I was video-chatting with my friend the other day when she asked me, shyly, if I had ever tasted dirt. As a matter of fact, I had. When I was little, I dribbled a fistful of soil into my mouth out of curiosity about its flavor. “Doesn’t it taste wonderful? It’s so fresh and rich,” asked my friend. “Yeah, actually, with the exception of the crunch,” said I.
Our little exchange, to some, may seem absurd. But I’m sure there are others who have feasted upon the earth. The yearning to learn the characteristics of our world is widespread; to some, the compulsion manifests itself in odd ways, but seekers of truth are a common species, curious always about everything: the origins of the universe, the purpose of life, and the bigger meaning of it all.
Ironically, I’ve found that this species of people often loathes science more than those who prefer to enjoy the universal playground without contemplating abstractions. It is the feverish inquirers who are grudgingly signing up for the required science general education courses. Although the questions of life fascinate them, they think that science sucks the magic out of everything. They thrive off of that sense of awe that fills them when they contemplate what they don’t understand — the poetry inherent within the mysterious. To them, science is the enemy of this feeling.
I used to hate science. When my grade-school physics teacher explained that apples fall from trees because of this inevitable force called gravity, I thought with horror that he had killed my ability to be amazed by the experience of being rooted to the planet. “It may seem like this beautiful miracle to be alive, but it’s actually very explainable mathematically and scientifically and logically and you’re stupid if you aren’t motivated to memorize and embrace the boringness of it all,” my science teachers seemed to say.
But then USC professors like neuroscientist William McClure and science journalist K.C. Cole changed my perspective. The hypocrisy of it was elucidated: I claimed to be in love with something that I was too afraid to look at in the face, for fear that it might not actually be beautiful. I was seeking ‘the secret of life’ without taking the time to get to know what life was.
But the heart of each scientific discipline, I discovered, throbs with an un-killable magic. Sure, we can explain that a sperm meets an egg and triggers a cascade of cell growth and division that eventually becomes a baby human. We can talk about how this enormous explosion at the beginning of time caused the universe to come into existence. We can study how the stimulation of brain cells gives rise to behaviors and perceptions.
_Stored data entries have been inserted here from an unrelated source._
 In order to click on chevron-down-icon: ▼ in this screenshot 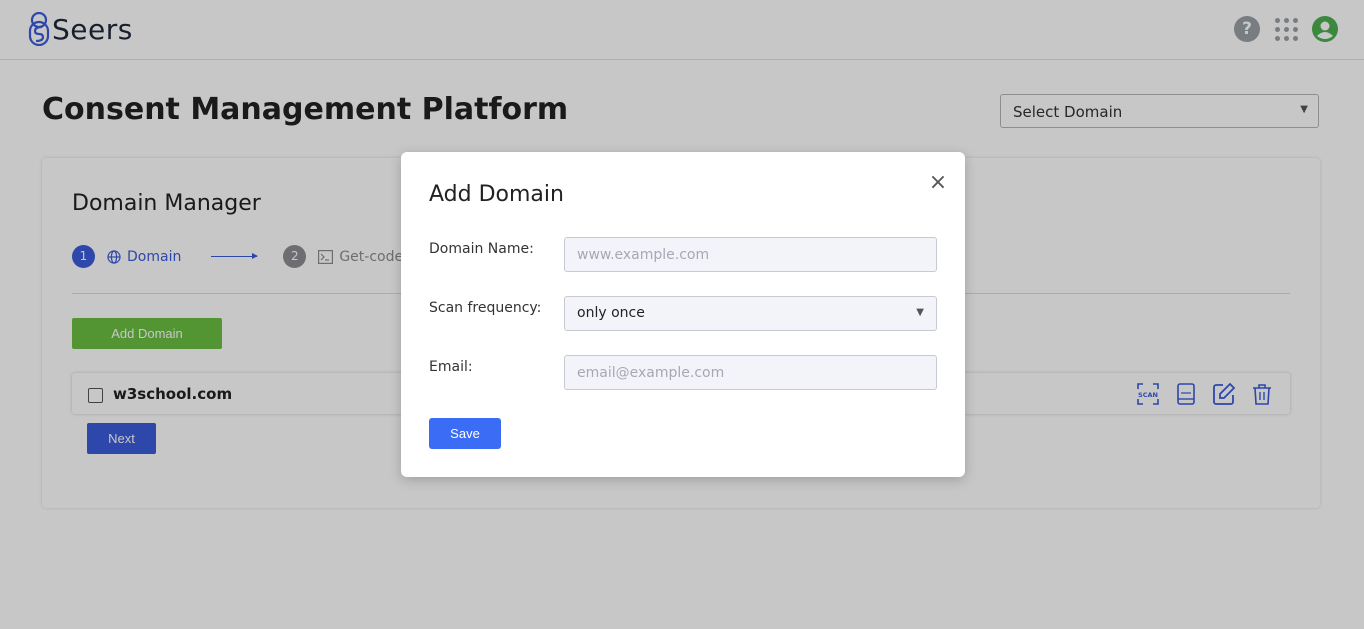, I will do `click(920, 312)`.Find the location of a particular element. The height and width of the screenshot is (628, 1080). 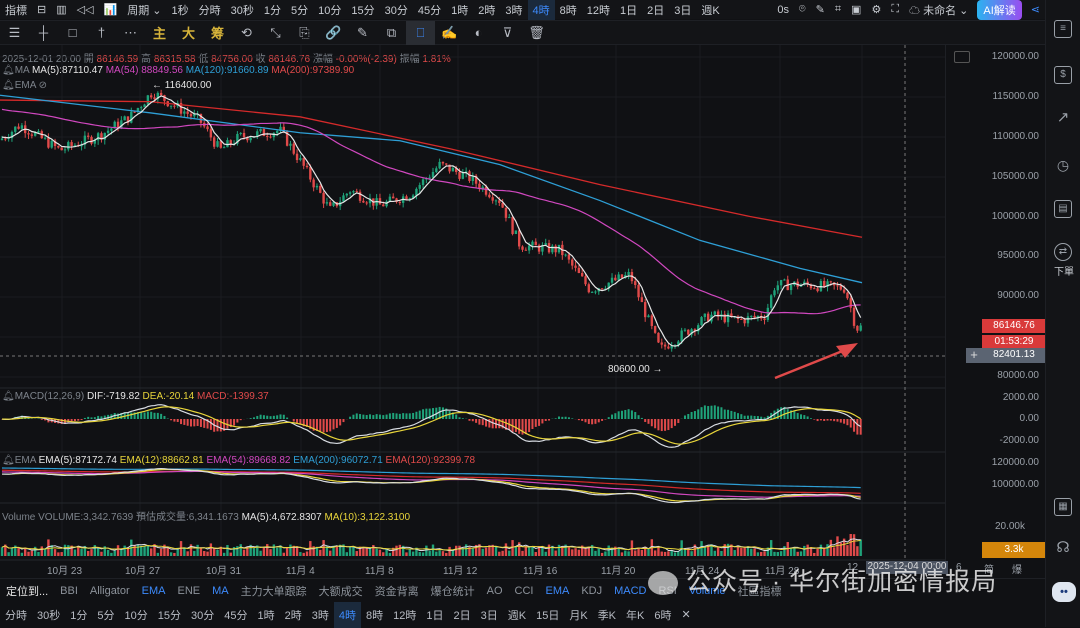

indicator-资金背离: 资金背离 is located at coordinates (397, 591).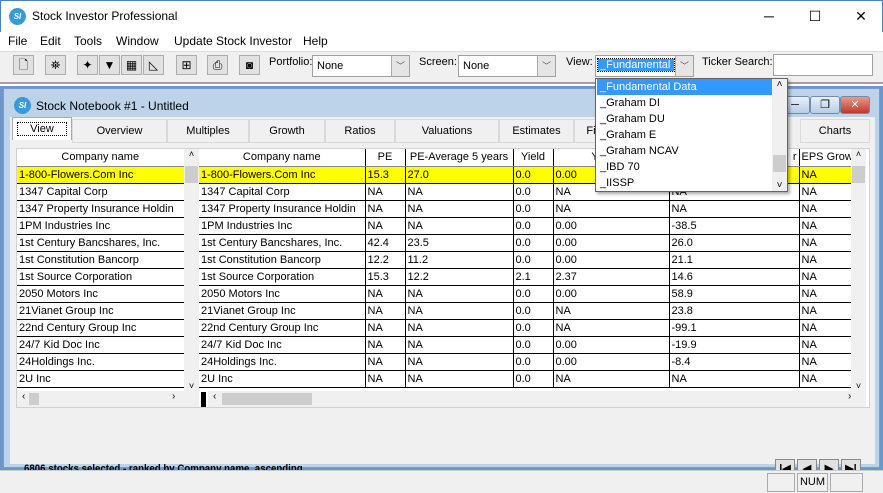  What do you see at coordinates (386, 158) in the screenshot?
I see `column-header: PE` at bounding box center [386, 158].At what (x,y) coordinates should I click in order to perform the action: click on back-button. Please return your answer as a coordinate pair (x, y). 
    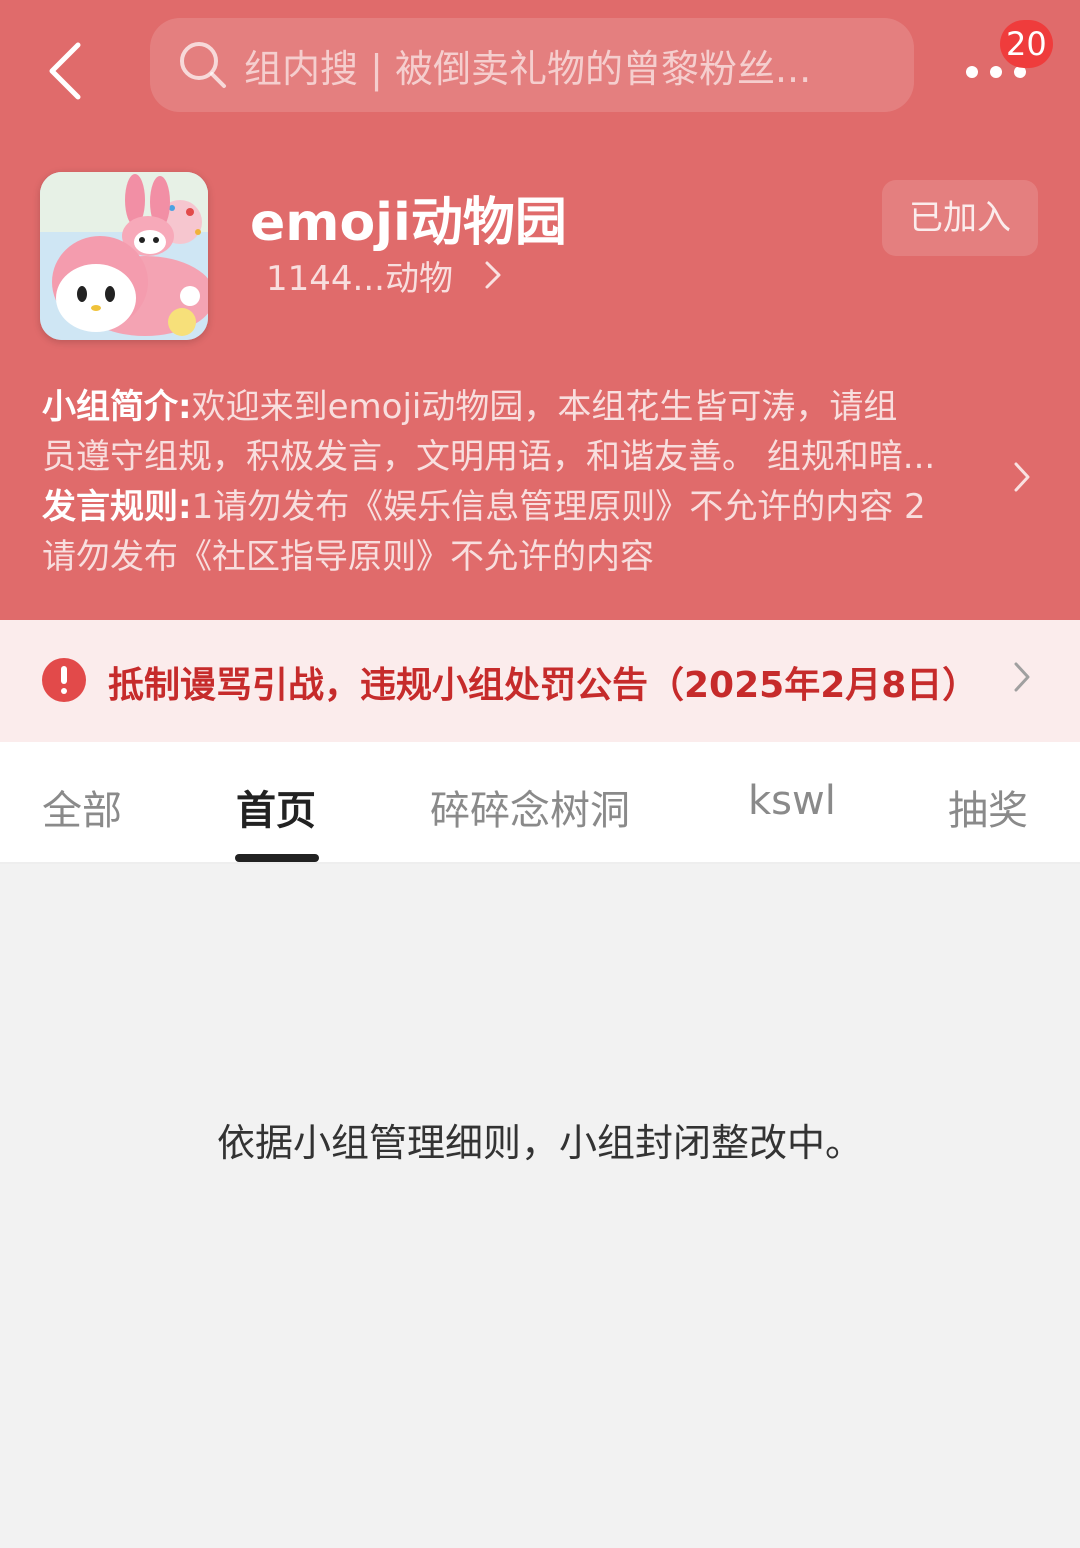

But the fact is that biology, physics and neuroscience are actually revealing the ultimate unknowability of the world — a familiar and breathtaking unknowability that, to the relief of religious people everywhere, resembles, if anything, God.
Scientists still have absolutely no idea why life or the universe or thoughts occur. We can explain how they happen and what they look like, but not what is behind them. For example, I can have the thought, ‘There is a unicorn beside me,’ and we can explain that the thought occurred because neurons in my brain fired in a very precise way. But why did they fire in the first place? It’s not like there’s actually a unicorn here. What is the initial push that caused this squiggle in my brain? It is inexplicable, just as the initial ‘push’ behind the Big Bang is inexplicable. We can describe how the cells in a fetus multiply, proliferating and migrating to certain locations to eventually create an organism, but this doesn’t reveal the ultimate question: why?
Science cannot strangle ‘the secret of life’ because it is by nature inscrutable. It cannot be gotten hold of. The ultimate question — why are we here? — seems outside of our capacity to answer. It is like trying to see the eye with the eye. You can only know, intuitively, that you are a part of it. That the answer is somehow you.
We are the universe looking at itself. In the language of the religious, we have been made in the image of God. Life is the only thing in the world capable of perceiving the world, of giving it meaning and trying to discover its nature. We can study and characterize the limbs, the body, of that from which we sprouted, but its ultimate secret is unknowable. It seems to be locked within what we are looking at it with –– consciousness itself.
The resultant elusiveness doesn’t mean that the pursuit of it is pointless. No, it is the greatest miracle of all: the butterfly that can never be caught, whose wings we can never turn to dust, and which will remain forever beautiful.
This, ladies and gents, is the realization that, unlike anything else, can make the spirits soar.